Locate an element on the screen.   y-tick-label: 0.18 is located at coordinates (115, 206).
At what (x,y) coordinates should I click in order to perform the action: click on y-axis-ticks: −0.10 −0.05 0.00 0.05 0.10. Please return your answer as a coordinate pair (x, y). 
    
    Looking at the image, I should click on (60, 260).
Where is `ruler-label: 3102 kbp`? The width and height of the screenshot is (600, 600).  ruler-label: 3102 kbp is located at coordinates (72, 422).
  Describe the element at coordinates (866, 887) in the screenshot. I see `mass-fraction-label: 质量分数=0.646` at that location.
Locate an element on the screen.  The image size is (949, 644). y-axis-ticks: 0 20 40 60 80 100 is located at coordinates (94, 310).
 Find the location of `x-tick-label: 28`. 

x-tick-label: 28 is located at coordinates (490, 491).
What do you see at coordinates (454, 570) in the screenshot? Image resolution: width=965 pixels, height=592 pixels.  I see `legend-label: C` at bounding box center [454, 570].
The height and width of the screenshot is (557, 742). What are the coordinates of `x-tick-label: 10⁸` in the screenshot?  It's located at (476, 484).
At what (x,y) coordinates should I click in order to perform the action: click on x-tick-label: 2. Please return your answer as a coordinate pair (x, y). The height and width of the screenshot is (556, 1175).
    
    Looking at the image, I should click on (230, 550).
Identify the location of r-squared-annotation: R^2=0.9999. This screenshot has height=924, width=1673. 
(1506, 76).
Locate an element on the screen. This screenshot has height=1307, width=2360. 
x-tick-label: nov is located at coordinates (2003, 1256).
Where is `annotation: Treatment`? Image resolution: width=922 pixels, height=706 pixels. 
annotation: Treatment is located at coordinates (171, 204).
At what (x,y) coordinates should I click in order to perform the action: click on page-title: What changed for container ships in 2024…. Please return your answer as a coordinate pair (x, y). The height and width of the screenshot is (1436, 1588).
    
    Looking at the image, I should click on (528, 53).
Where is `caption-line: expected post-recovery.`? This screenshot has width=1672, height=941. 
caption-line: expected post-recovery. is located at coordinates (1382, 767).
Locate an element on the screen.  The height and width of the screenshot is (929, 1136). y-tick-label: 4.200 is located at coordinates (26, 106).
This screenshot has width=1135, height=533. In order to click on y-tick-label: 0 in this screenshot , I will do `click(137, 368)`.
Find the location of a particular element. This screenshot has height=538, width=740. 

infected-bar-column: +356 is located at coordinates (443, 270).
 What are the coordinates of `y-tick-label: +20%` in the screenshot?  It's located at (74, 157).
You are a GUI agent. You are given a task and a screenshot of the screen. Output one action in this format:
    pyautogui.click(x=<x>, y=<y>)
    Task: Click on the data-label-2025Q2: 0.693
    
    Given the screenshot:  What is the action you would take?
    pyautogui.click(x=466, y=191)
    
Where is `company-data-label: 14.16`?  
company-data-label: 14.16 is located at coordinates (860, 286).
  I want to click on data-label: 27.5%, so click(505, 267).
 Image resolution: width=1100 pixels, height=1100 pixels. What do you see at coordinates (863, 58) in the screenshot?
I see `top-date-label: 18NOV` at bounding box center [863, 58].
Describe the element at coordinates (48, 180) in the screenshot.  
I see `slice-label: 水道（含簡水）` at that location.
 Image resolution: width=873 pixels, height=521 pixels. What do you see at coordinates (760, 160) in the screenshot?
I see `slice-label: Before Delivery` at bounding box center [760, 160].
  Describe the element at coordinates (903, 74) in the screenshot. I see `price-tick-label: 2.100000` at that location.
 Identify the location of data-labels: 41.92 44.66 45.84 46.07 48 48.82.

__任务说明__.
把上面每一条条目原样抄写一遍，一字不改。

__解答__.
Locate an element on the screen.   y-tick-label: 0.18 is located at coordinates (115, 206).
At what (x,y) coordinates should I click in order to perform the action: click on y-axis-ticks: −0.10 −0.05 0.00 0.05 0.10. Please return your answer as a coordinate pair (x, y). 
    
    Looking at the image, I should click on (60, 260).
Where is `ruler-label: 3102 kbp`? The width and height of the screenshot is (600, 600).  ruler-label: 3102 kbp is located at coordinates (72, 422).
  Describe the element at coordinates (866, 887) in the screenshot. I see `mass-fraction-label: 质量分数=0.646` at that location.
Locate an element on the screen.  The image size is (949, 644). y-axis-ticks: 0 20 40 60 80 100 is located at coordinates (94, 310).
 Find the location of `x-tick-label: 28`. 

x-tick-label: 28 is located at coordinates (490, 491).
What do you see at coordinates (454, 570) in the screenshot? Image resolution: width=965 pixels, height=592 pixels.  I see `legend-label: C` at bounding box center [454, 570].
The height and width of the screenshot is (557, 742). What are the coordinates of `x-tick-label: 10⁸` in the screenshot?  It's located at (476, 484).
At what (x,y) coordinates should I click in order to perform the action: click on x-tick-label: 2. Please return your answer as a coordinate pair (x, y). The height and width of the screenshot is (556, 1175).
    
    Looking at the image, I should click on (230, 550).
Identify the location of r-squared-annotation: R^2=0.9999. This screenshot has height=924, width=1673. 
(1506, 76).
Locate an element on the screen. This screenshot has height=1307, width=2360. 
x-tick-label: nov is located at coordinates (2003, 1256).
Where is `annotation: Treatment`? Image resolution: width=922 pixels, height=706 pixels. 
annotation: Treatment is located at coordinates (171, 204).
At what (x,y) coordinates should I click in order to perform the action: click on page-title: What changed for container ships in 2024…. Please return your answer as a coordinate pair (x, y). The height and width of the screenshot is (1436, 1588).
    
    Looking at the image, I should click on (528, 53).
Where is `caption-line: expected post-recovery.`? This screenshot has width=1672, height=941. 
caption-line: expected post-recovery. is located at coordinates (1382, 767).
Locate an element on the screen.  The height and width of the screenshot is (929, 1136). y-tick-label: 4.200 is located at coordinates (26, 106).
This screenshot has width=1135, height=533. In order to click on y-tick-label: 0 in this screenshot , I will do `click(137, 368)`.
Find the location of a particular element. This screenshot has height=538, width=740. 

infected-bar-column: +356 is located at coordinates (443, 270).
 What are the coordinates of `y-tick-label: +20%` in the screenshot?  It's located at (74, 157).
You are a GUI agent. You are given a task and a screenshot of the screen. Output one action in this format:
    pyautogui.click(x=<x>, y=<y>)
    Task: Click on the data-label-2025Q2: 0.693
    
    Given the screenshot:  What is the action you would take?
    pyautogui.click(x=466, y=191)
    
Where is `company-data-label: 14.16`?  
company-data-label: 14.16 is located at coordinates (860, 286).
  I want to click on data-label: 27.5%, so click(505, 267).
 Image resolution: width=1100 pixels, height=1100 pixels. What do you see at coordinates (863, 58) in the screenshot?
I see `top-date-label: 18NOV` at bounding box center [863, 58].
Describe the element at coordinates (48, 180) in the screenshot.  
I see `slice-label: 水道（含簡水）` at that location.
 Image resolution: width=873 pixels, height=521 pixels. What do you see at coordinates (760, 160) in the screenshot?
I see `slice-label: Before Delivery` at bounding box center [760, 160].
  Describe the element at coordinates (903, 74) in the screenshot. I see `price-tick-label: 2.100000` at that location.
 Identify the location of data-labels: 41.92 44.66 45.84 46.07 48 48.82.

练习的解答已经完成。